Okay, marketers and PR types, so listen: It’s very risky to fake stuff on the Internet; you’re likely to be called out. There might have been a time when there was no such thing as bad publicity, but that was before everything was set in digital perpetuity by Google. Today, bad publicity hangs there like a fart on the elevator.

And everybody knows it was you.

Network Solutions LogoTicketMaster Logo
(Photo Credit: TicketMaster)

Remember when Wal-Mart had to fight all of the bad PR from blog-faking with $4 prescriptions*? Well, Ticketmaster may have to fight it by dropping some arbitrary fees.

Or, admittedly, they could just wait it out until the next controversy pops up to distract the blogosphere; you can count on there being one as sure as the sun coming up.

But the truth is there are many truths, and many possibilities. The sooner that is realized the better. Until then, we talk about accusations that Ticketmaster manipulated its Facebook account until it had the sixth-most fans on the social networking site. With 156,643 Facebook fans, Ticketmaster is more popular than Hillary Clinton.

Okay, not so hard. But more popular than Linkin Park, Chris Brown, and Justin Timberlake?

Well, I suppose that’s a matter of taste.

But Chris Carrara, author of EastVillageIdiot.com, says it’s all a charade. Carrara dug through Ticketmaster’s friend base and discovered many of them had blank profiles and no other friends except Ticketmaster.

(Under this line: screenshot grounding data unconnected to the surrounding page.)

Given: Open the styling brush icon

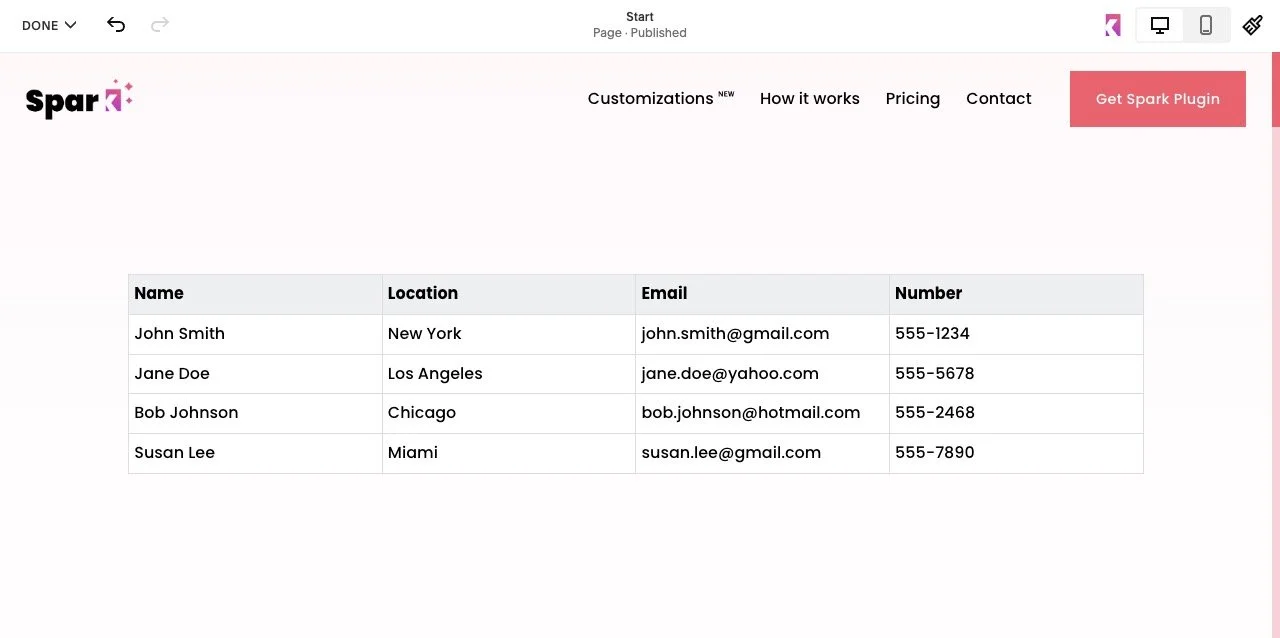Looking at the screenshot, I should pyautogui.click(x=1252, y=25).
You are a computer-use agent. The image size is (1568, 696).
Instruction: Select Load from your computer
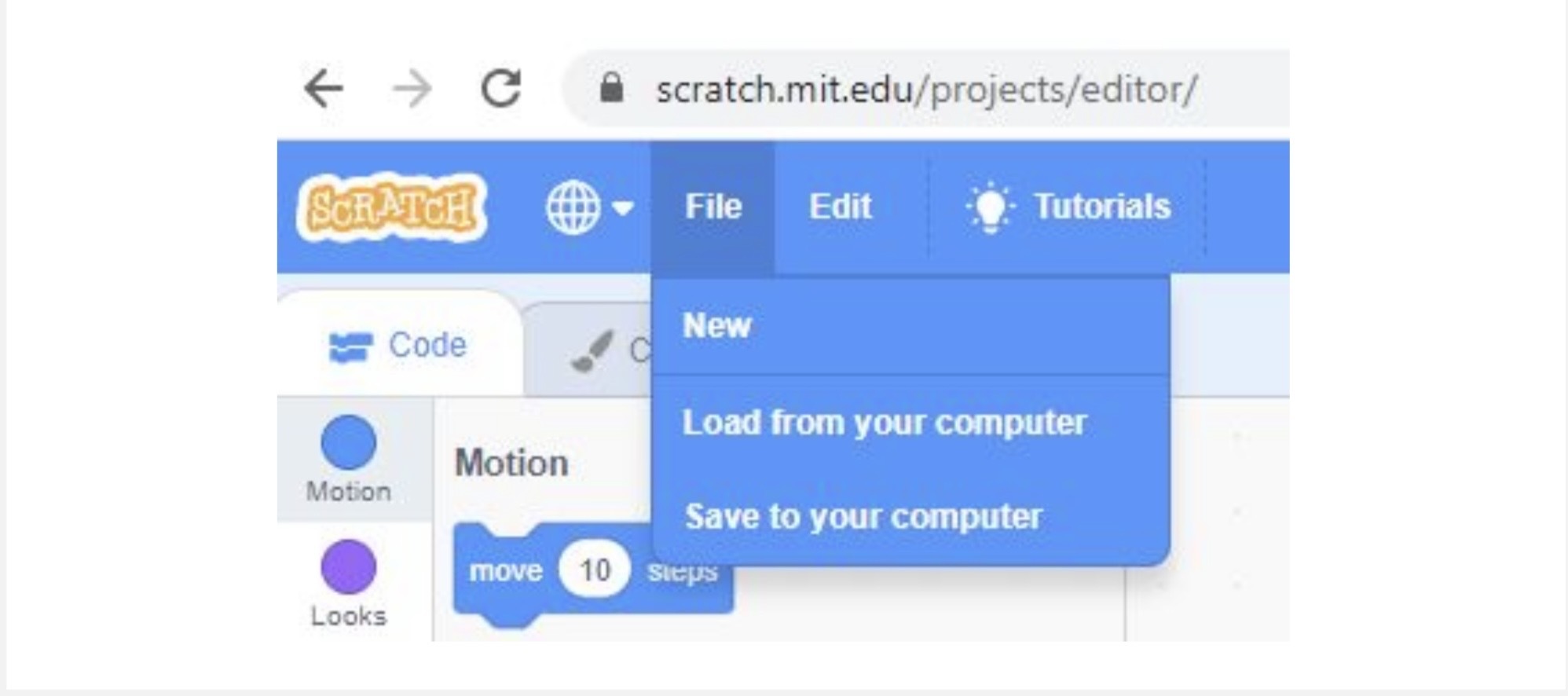(x=884, y=423)
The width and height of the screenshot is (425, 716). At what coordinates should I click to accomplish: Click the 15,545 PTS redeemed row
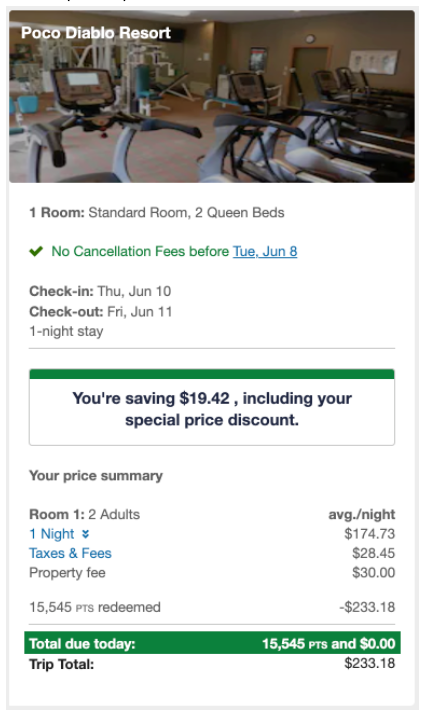212,607
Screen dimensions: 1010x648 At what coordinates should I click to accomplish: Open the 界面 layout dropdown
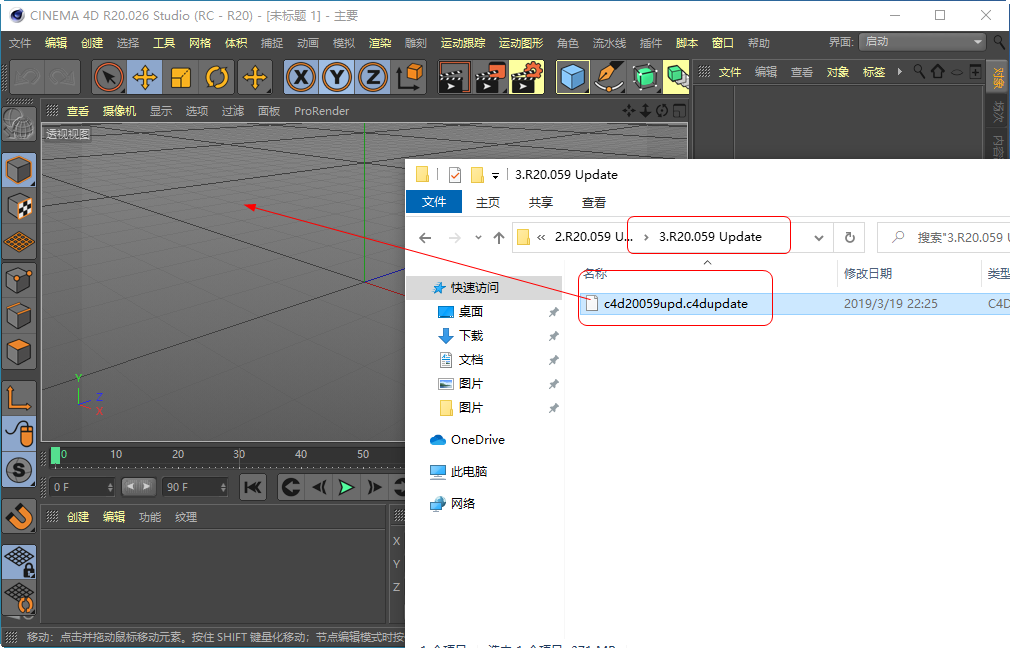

"None of them have pictures in their profiles. And honestly, Tom Jones? It’s not unusual to have the name of a famous pop star, I guess, but that name seems a little generic….

"That’s a strange coincidence. All of them are ‘fans’ of Ticketmaster, yet none of them have any friends. This seems suspicious."

It all looks very bad for Ticketmaster’s PR strategy, except that on the Internet you can never be certain. In the comments of Carrara’s post, a few mention a Ticketmaster promotion offering five free iTunes downloads as incentive for signing up as a Ticketmaster Facebook fan.

This could explain why there are 33 Kjjkh Jkhjkk’s, at least one of whom are now Ticketmaster buddies. "It’s a common name in Kjjkhkhstan," says David Utter, whose biting wit reminds you not to believe anything you read, see, or hear.

There’s also one Sdfjskfj Sklfjslfk, apparently an Eastern European native.

Ticketmaster wisely refrained from comment. This could be more of a Facebook issue.

A spokesperson for Facebook said, "Facebook removes any content that is in violation of our Terms of Use, including fake profiles. We encourage users to report any violations of our Terms.  Since Facebook is based on real-world connections, users must use their real name when creating an account. Impersonating anyone or anything is prohibited."

It will be interesting to see if Ticketmaster’s profile falls from its lofty position in the top ten after purging quite a few fake profiles.

That doesn’t take Ticketmaster off the hook. It’s still possible they faked it. It’s definitely possible they weren’t vigilant enough in policing their Facebook profile and promotion to be sure everybody they offered freebies to was legitimate.

It also illustrates the dangers of not ensuring such things. It doesn’t take much in the multidirectional and forever-archived communications world to taint an image already widely tainted by blogorrheal detractors. For marketers and PR pros, it means making sure everything you do is legitimate and being ready for surprising developments. For bloggers and New World Journalists, it means looking at a situation from every possible angle before posting your expose.

*Okay. Admittedly, the PR team faking a blog wasn’t the only PR problem for Wal-Mart. Busting every town in America’s block, lowering wages, and finding every benefit loophole in the book probably had a lot to do with it, also. Here are some cheap scripts to help ease your mind about our presence in your community. Hopefully Kroger won’t follow suit. Oh, wait.

Hat tip to TechDirt and Valleywag, the latter of which jumped on the juiciness, not the boring truth.